▶ [DATA EXTRACT]:

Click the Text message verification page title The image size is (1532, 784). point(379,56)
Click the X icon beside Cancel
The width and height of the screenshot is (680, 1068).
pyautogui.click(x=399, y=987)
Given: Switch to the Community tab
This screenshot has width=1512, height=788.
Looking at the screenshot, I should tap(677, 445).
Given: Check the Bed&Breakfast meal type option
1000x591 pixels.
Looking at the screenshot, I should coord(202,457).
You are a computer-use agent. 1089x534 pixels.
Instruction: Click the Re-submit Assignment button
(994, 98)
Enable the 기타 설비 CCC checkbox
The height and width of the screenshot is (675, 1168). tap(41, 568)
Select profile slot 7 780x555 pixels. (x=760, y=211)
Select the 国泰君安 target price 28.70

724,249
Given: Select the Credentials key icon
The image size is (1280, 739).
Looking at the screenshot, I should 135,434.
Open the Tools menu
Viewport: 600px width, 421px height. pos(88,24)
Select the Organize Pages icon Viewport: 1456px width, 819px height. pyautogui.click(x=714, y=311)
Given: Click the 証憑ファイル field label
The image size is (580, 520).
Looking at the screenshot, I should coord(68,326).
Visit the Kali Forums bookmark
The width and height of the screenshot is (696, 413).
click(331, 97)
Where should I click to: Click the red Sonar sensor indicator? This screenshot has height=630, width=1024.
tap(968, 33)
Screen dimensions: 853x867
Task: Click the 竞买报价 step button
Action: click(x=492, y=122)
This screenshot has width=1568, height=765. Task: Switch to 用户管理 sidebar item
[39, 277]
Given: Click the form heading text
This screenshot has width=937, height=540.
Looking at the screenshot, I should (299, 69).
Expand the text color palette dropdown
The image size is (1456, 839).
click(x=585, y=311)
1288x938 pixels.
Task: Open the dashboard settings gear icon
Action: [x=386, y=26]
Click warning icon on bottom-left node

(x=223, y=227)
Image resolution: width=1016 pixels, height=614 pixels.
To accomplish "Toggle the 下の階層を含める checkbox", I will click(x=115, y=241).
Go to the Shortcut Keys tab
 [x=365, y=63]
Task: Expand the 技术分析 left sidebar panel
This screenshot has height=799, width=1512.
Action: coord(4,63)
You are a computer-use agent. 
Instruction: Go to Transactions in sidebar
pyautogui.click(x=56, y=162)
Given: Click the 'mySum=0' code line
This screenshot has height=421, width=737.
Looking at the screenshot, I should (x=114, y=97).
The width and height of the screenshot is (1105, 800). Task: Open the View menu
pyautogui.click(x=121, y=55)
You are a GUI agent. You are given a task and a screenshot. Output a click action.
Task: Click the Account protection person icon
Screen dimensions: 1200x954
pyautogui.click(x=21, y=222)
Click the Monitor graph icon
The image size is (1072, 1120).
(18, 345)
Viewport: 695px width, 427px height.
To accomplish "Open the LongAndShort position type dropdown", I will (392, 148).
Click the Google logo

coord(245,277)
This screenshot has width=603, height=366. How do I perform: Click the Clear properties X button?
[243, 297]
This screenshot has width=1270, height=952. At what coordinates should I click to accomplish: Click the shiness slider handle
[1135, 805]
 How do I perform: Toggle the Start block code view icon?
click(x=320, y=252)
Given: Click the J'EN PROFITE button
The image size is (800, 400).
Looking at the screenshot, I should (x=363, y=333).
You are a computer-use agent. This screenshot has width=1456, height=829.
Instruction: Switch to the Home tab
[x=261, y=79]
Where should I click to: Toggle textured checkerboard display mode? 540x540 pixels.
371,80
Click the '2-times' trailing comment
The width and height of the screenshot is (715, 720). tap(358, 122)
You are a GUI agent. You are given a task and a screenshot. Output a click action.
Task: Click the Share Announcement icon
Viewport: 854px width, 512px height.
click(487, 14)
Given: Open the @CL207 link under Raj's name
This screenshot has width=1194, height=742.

▶ [WHAT YOU SHOULD DO]:
Write out every line of the records above without any changes.

▶ [TASK SOLUTION]:
Click the Text message verification page title The image size is (1532, 784). point(379,56)
Click the X icon beside Cancel
The width and height of the screenshot is (680, 1068).
pyautogui.click(x=399, y=987)
Given: Switch to the Community tab
This screenshot has width=1512, height=788.
Looking at the screenshot, I should tap(677, 445).
Given: Check the Bed&Breakfast meal type option
1000x591 pixels.
Looking at the screenshot, I should coord(202,457).
You are a computer-use agent. 1089x534 pixels.
Instruction: Click the Re-submit Assignment button
(994, 98)
Enable the 기타 설비 CCC checkbox
The height and width of the screenshot is (675, 1168). tap(41, 568)
Select profile slot 7 780x555 pixels. (x=760, y=211)
Select the 国泰君安 target price 28.70

724,249
Given: Select the Credentials key icon
The image size is (1280, 739).
Looking at the screenshot, I should 135,434.
Open the Tools menu
Viewport: 600px width, 421px height. pos(88,24)
Select the Organize Pages icon Viewport: 1456px width, 819px height. pyautogui.click(x=714, y=311)
Given: Click the 証憑ファイル field label
The image size is (580, 520).
Looking at the screenshot, I should coord(68,326).
Visit the Kali Forums bookmark
The width and height of the screenshot is (696, 413).
click(331, 97)
Where should I click to: Click the red Sonar sensor indicator? This screenshot has height=630, width=1024.
tap(968, 33)
Screen dimensions: 853x867
Task: Click the 竞买报价 step button
Action: click(x=492, y=122)
This screenshot has width=1568, height=765. Task: Switch to 用户管理 sidebar item
[39, 277]
Given: Click the form heading text
This screenshot has width=937, height=540.
Looking at the screenshot, I should (299, 69).
Expand the text color palette dropdown
The image size is (1456, 839).
click(x=585, y=311)
1288x938 pixels.
Task: Open the dashboard settings gear icon
Action: [x=386, y=26]
Click warning icon on bottom-left node

(x=223, y=227)
Image resolution: width=1016 pixels, height=614 pixels.
To accomplish "Toggle the 下の階層を含める checkbox", I will click(x=115, y=241).
Go to the Shortcut Keys tab
 [x=365, y=63]
Task: Expand the 技术分析 left sidebar panel
This screenshot has height=799, width=1512.
Action: coord(4,63)
You are a computer-use agent. 
Instruction: Go to Transactions in sidebar
pyautogui.click(x=56, y=162)
Given: Click the 'mySum=0' code line
This screenshot has height=421, width=737.
Looking at the screenshot, I should (x=114, y=97).
The width and height of the screenshot is (1105, 800). Task: Open the View menu
pyautogui.click(x=121, y=55)
You are a GUI agent. You are given a task and a screenshot. Output a click action.
Task: Click the Account protection person icon
Screen dimensions: 1200x954
pyautogui.click(x=21, y=222)
Click the Monitor graph icon
The image size is (1072, 1120).
(18, 345)
Viewport: 695px width, 427px height.
To accomplish "Open the LongAndShort position type dropdown", I will (392, 148).
Click the Google logo

coord(245,277)
This screenshot has width=603, height=366. How do I perform: Click the Clear properties X button?
[243, 297]
This screenshot has width=1270, height=952. At what coordinates should I click to accomplish: Click the shiness slider handle
[1135, 805]
 How do I perform: Toggle the Start block code view icon?
click(x=320, y=252)
Given: Click the J'EN PROFITE button
The image size is (800, 400).
Looking at the screenshot, I should (x=363, y=333).
You are a computer-use agent. This screenshot has width=1456, height=829.
Instruction: Switch to the Home tab
[x=261, y=79]
Where should I click to: Toggle textured checkerboard display mode? 540x540 pixels.
371,80
Click the '2-times' trailing comment
The width and height of the screenshot is (715, 720). tap(358, 122)
You are a GUI agent. You are given a task and a screenshot. Output a click action.
Task: Click the Share Announcement icon
Viewport: 854px width, 512px height.
click(487, 14)
Given: Open the @CL207 link under Raj's name
This screenshot has width=1194, height=742.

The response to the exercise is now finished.